### [PROBLEM TO SOLVE]
Repeat word for word every line of the data below, from the first through the line containing "Given: Toggle the green outlined pattern icon", and stop there.

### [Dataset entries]
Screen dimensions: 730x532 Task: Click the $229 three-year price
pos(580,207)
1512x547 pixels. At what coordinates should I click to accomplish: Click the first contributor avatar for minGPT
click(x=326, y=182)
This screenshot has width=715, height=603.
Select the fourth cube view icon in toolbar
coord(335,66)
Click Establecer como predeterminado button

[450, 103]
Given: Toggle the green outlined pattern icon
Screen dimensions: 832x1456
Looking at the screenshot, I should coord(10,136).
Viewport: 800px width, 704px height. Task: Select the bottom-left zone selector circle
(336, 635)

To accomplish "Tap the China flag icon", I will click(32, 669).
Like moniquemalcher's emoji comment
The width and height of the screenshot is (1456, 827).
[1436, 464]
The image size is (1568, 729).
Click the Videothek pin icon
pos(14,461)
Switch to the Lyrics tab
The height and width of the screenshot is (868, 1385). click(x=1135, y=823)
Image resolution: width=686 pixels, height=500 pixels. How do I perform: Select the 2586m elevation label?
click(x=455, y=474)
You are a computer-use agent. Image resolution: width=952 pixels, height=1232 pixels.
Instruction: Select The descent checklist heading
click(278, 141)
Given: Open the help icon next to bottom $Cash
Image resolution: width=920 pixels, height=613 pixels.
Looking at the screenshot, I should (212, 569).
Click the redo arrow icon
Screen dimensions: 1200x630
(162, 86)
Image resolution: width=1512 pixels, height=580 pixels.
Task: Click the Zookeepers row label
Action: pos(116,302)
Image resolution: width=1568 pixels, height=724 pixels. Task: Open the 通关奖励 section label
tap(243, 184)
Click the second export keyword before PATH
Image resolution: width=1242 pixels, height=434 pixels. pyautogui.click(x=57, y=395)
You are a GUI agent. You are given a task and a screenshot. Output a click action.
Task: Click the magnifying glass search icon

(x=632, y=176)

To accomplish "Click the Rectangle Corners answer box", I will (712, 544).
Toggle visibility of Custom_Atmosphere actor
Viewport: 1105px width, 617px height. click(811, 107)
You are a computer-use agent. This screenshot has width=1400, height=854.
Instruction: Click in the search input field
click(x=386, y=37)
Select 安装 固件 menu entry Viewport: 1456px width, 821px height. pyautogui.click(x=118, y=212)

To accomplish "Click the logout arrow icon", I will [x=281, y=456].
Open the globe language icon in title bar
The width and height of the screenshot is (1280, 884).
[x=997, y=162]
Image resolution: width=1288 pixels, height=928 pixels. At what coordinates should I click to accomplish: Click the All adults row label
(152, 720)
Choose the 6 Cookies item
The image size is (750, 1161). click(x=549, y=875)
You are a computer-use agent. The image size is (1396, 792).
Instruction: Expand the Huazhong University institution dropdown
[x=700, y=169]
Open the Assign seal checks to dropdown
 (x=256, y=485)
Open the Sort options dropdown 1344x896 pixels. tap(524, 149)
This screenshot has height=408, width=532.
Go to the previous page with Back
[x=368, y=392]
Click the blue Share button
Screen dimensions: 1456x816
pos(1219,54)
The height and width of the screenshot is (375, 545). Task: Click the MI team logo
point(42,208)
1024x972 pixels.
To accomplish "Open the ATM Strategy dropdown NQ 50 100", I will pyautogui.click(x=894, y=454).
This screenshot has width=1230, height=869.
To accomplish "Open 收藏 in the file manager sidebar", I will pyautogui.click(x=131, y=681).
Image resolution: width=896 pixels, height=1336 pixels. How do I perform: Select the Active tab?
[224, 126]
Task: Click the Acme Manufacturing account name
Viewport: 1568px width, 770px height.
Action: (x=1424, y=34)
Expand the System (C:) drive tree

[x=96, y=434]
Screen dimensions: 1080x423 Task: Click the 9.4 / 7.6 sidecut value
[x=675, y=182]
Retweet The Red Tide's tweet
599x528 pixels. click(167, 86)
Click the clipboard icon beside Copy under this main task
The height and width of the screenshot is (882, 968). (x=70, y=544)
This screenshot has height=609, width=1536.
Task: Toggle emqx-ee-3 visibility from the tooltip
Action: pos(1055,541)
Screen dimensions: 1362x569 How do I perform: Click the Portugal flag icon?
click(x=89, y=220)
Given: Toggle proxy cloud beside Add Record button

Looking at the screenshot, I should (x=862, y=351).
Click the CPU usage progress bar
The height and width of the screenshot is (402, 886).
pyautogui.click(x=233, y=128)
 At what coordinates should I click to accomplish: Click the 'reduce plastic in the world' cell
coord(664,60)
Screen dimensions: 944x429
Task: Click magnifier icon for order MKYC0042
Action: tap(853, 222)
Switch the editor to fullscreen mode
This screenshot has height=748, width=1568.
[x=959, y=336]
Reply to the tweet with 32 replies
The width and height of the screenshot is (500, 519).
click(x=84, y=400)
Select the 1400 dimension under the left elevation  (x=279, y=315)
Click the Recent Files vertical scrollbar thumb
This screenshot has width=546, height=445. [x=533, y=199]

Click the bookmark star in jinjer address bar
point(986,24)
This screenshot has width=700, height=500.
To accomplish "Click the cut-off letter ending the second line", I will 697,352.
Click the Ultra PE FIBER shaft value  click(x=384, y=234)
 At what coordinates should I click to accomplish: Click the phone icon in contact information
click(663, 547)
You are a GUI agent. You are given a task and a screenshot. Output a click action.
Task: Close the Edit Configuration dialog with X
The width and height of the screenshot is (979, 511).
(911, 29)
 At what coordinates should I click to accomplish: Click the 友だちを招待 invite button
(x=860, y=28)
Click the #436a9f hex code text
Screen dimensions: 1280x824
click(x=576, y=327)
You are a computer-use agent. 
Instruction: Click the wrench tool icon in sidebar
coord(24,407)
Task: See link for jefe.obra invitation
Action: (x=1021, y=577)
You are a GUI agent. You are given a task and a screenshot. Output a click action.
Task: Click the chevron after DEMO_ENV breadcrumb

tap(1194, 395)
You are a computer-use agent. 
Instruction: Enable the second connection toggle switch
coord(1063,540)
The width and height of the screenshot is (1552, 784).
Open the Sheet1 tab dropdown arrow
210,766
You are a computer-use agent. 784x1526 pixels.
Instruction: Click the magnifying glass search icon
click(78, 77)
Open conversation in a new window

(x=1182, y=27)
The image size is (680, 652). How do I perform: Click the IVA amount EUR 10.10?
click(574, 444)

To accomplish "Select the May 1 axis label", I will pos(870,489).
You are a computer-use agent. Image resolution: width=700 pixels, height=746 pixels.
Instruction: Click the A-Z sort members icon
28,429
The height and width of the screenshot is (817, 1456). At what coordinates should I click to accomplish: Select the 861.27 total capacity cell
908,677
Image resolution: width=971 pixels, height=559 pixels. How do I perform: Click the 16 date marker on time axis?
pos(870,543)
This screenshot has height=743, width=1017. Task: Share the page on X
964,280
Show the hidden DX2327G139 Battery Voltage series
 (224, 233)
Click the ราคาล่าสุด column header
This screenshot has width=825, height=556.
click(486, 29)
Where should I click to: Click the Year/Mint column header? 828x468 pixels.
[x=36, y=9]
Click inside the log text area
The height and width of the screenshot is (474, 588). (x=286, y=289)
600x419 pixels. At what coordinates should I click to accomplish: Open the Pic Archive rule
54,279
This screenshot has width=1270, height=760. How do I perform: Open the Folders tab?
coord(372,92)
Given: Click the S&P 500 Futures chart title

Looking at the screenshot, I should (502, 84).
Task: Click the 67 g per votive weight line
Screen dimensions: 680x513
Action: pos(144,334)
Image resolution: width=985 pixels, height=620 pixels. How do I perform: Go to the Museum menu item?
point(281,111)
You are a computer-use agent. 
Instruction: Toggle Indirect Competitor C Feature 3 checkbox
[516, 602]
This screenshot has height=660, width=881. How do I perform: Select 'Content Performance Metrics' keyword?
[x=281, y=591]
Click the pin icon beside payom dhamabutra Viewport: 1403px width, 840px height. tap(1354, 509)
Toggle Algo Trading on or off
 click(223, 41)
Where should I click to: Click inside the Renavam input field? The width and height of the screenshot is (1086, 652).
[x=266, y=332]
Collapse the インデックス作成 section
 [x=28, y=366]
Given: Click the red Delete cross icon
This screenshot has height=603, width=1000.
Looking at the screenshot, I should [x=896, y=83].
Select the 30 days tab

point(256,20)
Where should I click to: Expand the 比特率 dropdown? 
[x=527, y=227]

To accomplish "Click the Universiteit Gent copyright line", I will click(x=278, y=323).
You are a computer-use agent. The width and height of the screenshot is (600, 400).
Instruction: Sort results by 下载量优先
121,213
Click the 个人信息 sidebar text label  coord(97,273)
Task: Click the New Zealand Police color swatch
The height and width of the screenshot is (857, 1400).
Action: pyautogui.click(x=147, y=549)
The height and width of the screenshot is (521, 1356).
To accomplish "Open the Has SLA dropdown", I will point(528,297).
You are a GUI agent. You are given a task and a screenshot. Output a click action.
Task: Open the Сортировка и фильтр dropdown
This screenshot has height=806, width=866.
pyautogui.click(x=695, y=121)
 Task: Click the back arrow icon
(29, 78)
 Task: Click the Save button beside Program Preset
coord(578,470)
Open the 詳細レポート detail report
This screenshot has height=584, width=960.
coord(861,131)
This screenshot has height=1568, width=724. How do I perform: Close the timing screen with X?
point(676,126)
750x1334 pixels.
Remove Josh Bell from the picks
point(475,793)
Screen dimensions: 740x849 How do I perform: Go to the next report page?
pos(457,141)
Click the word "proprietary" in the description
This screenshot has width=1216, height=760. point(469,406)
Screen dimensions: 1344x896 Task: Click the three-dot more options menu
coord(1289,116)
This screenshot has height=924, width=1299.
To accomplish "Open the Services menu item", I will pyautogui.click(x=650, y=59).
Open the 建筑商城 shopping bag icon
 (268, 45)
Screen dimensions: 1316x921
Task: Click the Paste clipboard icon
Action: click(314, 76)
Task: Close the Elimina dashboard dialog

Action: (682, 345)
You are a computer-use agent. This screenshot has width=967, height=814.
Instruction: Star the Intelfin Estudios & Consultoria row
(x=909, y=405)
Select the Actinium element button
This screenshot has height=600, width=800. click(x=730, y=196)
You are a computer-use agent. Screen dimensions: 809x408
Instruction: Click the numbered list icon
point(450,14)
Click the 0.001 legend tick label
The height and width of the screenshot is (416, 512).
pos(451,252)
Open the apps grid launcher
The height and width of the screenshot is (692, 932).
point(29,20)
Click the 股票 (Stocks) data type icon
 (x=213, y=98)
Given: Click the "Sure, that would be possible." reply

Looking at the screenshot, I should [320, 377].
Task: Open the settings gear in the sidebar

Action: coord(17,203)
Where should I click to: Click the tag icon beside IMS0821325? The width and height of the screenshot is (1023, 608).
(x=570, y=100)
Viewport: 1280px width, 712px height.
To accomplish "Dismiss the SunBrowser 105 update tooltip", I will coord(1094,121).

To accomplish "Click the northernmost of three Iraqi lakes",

### [WRITTEN RESPONSE]
Screen dimensions: 730x532 Task: Click the $229 three-year price
pos(580,207)
1512x547 pixels. At what coordinates should I click to accomplish: Click the first contributor avatar for minGPT
click(x=326, y=182)
This screenshot has width=715, height=603.
Select the fourth cube view icon in toolbar
coord(335,66)
Click Establecer como predeterminado button

[450, 103]
Given: Toggle the green outlined pattern icon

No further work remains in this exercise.